Zijn jongste boek is een boeiende aaneenrijging van gebeurtenissen, wetenswaardigheden en anekdotes, waardoor het een blik werpt op wat zich de voorbije decennia in Nederland, Europa en de Verenigde Staten afspeelde. Als lezer twijfel je er geen ogenblik aan dat de auteur zijn hele loopbaan dag na dag zijn doen en laten noteerde, want zelfs met het beste geheugen is het onmogelijk zich haarfijn te herinneren wat decennia geleden gebeurde. Dat wijst er al op wat voor controlefreak Sytze van der Zee is.
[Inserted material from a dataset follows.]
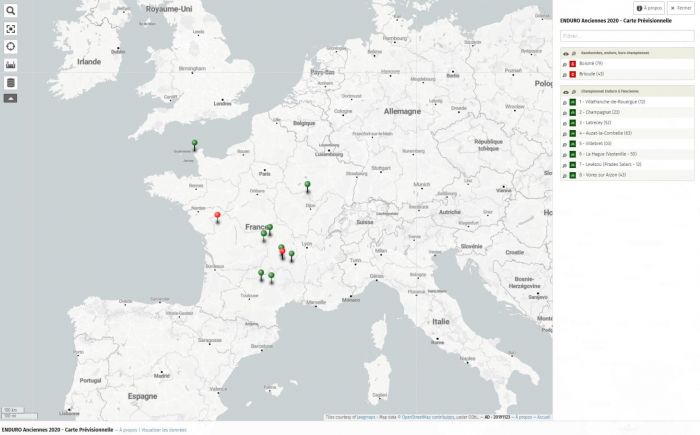Click the red map marker in western France
Image resolution: width=700 pixels, height=435 pixels.
(218, 215)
Zijn hele loopbaan door werd hij met tal van problemen geconfronteerd: conflicten met collega’s, censuur, hervormingen en fusies van kranten, drukke werkdagen en -nachten, rechtszaken en bakken vol stress. Van der Zee noemt steeds man en paard en over zijn collega’s geeft hij ongezouten zijn mening. De ene noemt hij een ‘lastpak’, de andere ‘het vleesgeworden anachronisme’. Zijn conflicten met collega’s hadden niet uitsluitend, maar toch in grote mate te maken met het feit dat Nederlandse journalisten, zeker vroeger, een zeer groot ego hadden.
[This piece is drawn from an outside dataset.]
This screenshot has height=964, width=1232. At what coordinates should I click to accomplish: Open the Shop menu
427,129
Zelf was/is van der Zee ook geen doetje. Als hoofdredacteur van het Parool zette hij de chefs van drie redactie-afdelingen af omdat ‘ze niet deden wat ik wilde’. Van der Zee is een man die weet wat hij wil en die ook liefst doet wat hij wil. Het verwijt een ‘eigenwijze Friese stijfkop’ te zijn werd hem al eens naar het hoofd geslingerd. Hij was ook een gewiekste knaap die niet te beroerd was om een journalist van een ander medium te doen zwijgen over een bepaald nieuwsje waarmee hij wou uitpakken, in ruil voor een nieuwsje dat die confrater dan weer kon gebruiken. Opvallend is hoezeer het uiterlijk van mensen een indruk op van der Zee maakt. Van ieder persoon die in zijn boek voorkomt, komen we te weten welke ogen, neus, haarsnit en bril hij of zij had. Over de Russische kernfysicus en dissident Andrej Sacharov vernemen we zelfs dat die tijdens het bezoek dat van der Zee hem in Moskou bracht, een ’typisch Russische huis- en vakantiepantalon zonder gulp’ droeg.
Rechts-extremisme en allochtonen
Als zoon van ouders die tot eind 1942 met nazi-Duitsland collaboreerden, vreesde de jonge Sytze van der Zee dat dit hem de toegang tot het journalistenberoep zou bemoeilijken, maar dat viel wel mee. Door dit verleden van zijn ouders ging de aandacht van de jonge redacteur vooral uit naar de Tweede Wereldoorlog (de nazi-processen, de oorlogsmisdadigers die nog vrij rondliepen, de nazi’s die naar Zuid-Amerika vluchtten) en het opkomende rechts-extremisme. In 1967 werd van der Zee lid van de Partij van de Arbeid (PVDA), vooral vanwege de opkomst van de Boerenpartij van Hendrik Koekoek. Nogal wat leden van die partij waren vroegere nazi-collaborateurs.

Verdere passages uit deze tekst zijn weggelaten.